Abstract: We study the impact of observational learning in large scale congested service systems with servers having heterogenous quality levels and customers that are heterogonously informed about the server quality. Providing congestion information to all customers allows them to avoid congested servers, but, also implies that less informed customers learn about the quality from observing the choices of other customers. Due to an exponentially growing state space in the number of servers, identifying Bayesian equilibria is intractable with a large, discrete number of servers. In this paper, we develop a tractable model with a continuum of servers. We find that the impact of observational learning on the customers' choice behavior may lead to severe "imbalance" of server load in the system, such that a decentralized system significantly under-performs in terms of the social welfare, compared with a centralized system. The decentralized system performs well only when (a) either the congestion costs are high and there are sufficient informed customers, or (b) when the congestion costs are medium or low and the aggregate capacity of high-quality servers matches the aggregate demand of informed customers. We also find situations in which making more customers informed about service quality leads to a decrease in social welfare. Our paper highlights the tension between observational learning and social welfare maximization and thus observational learning in large-scale service systems might require intervention of the platform manager.
Chen Jin, Laurens Debo, Seyed Iravani, Mirko Kremer, Observational Learning in Environments with Multiple Choice Options: The Wisdom of Majorities and Minorities.

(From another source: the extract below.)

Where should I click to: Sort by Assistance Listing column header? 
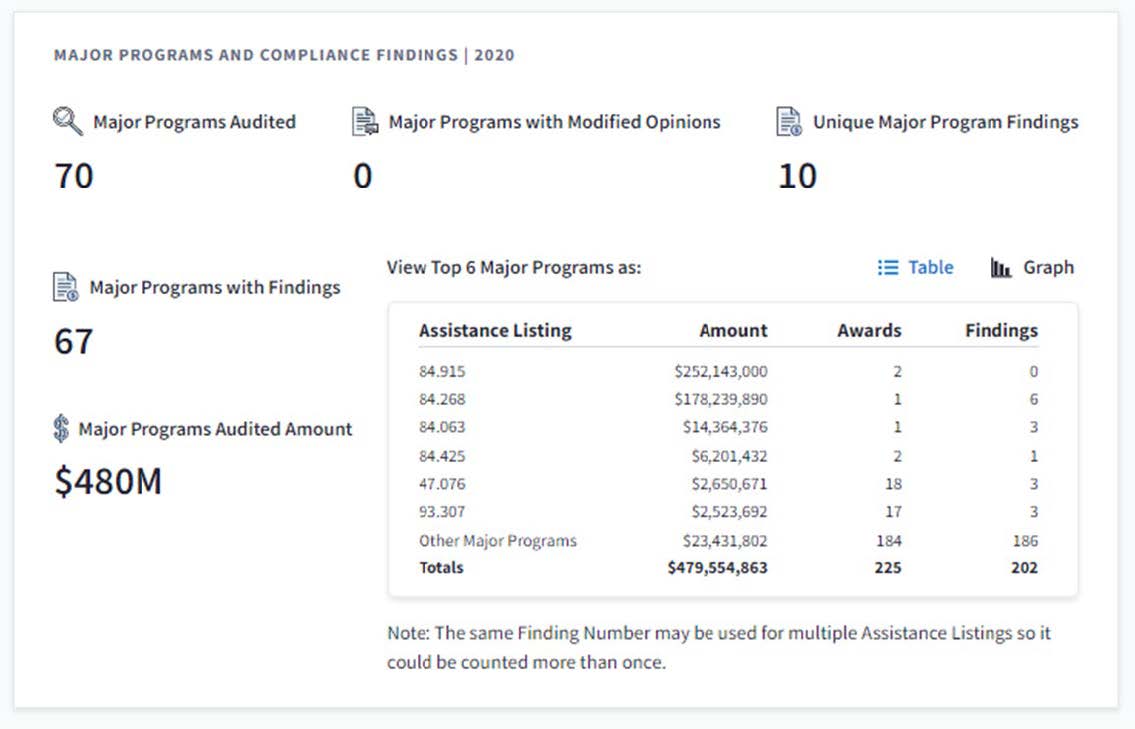click(x=495, y=330)
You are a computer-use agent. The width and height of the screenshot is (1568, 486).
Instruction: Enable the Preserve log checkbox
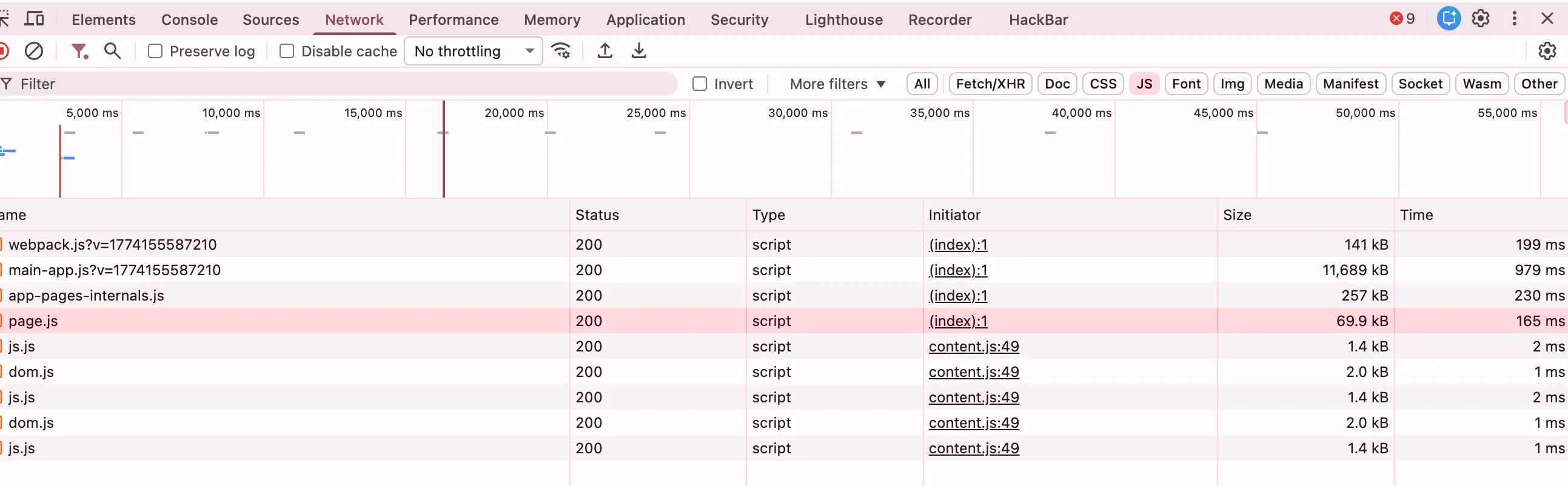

Description: We study observational learning in environments in which customers choose among multiple options with uncertain quality for which they observe the aggregate choices of previous customers (the sales of each option). When customers have heterogeneous knowledge about the quality of the options, the choices of the better informed customers turn sales into informative signals, allowing less informed customers to learn about the options' quality. We characterize the equilibrium choices for environments with any number of options. Although uninformed customers avoid options with no sales, they often prefer minority options with low sales over majority option with higher sales, and we characterize the conditions for this effect: "minority wisdom" tends to arise when the number of options is large, and when the fraction of informed customers in the market is low. We test the prediction from our observational learning model in the laboratory. The data shows that human subjects occasionally follow minorities, but signicantly less often than predicted by the full rationality paradigm of our equilibrium model. Noisy decision making provides a simple explanation for the observed pattern: when minority options may emerge because of a random error, rather than a rational choice, their value as a quality signal is diminished.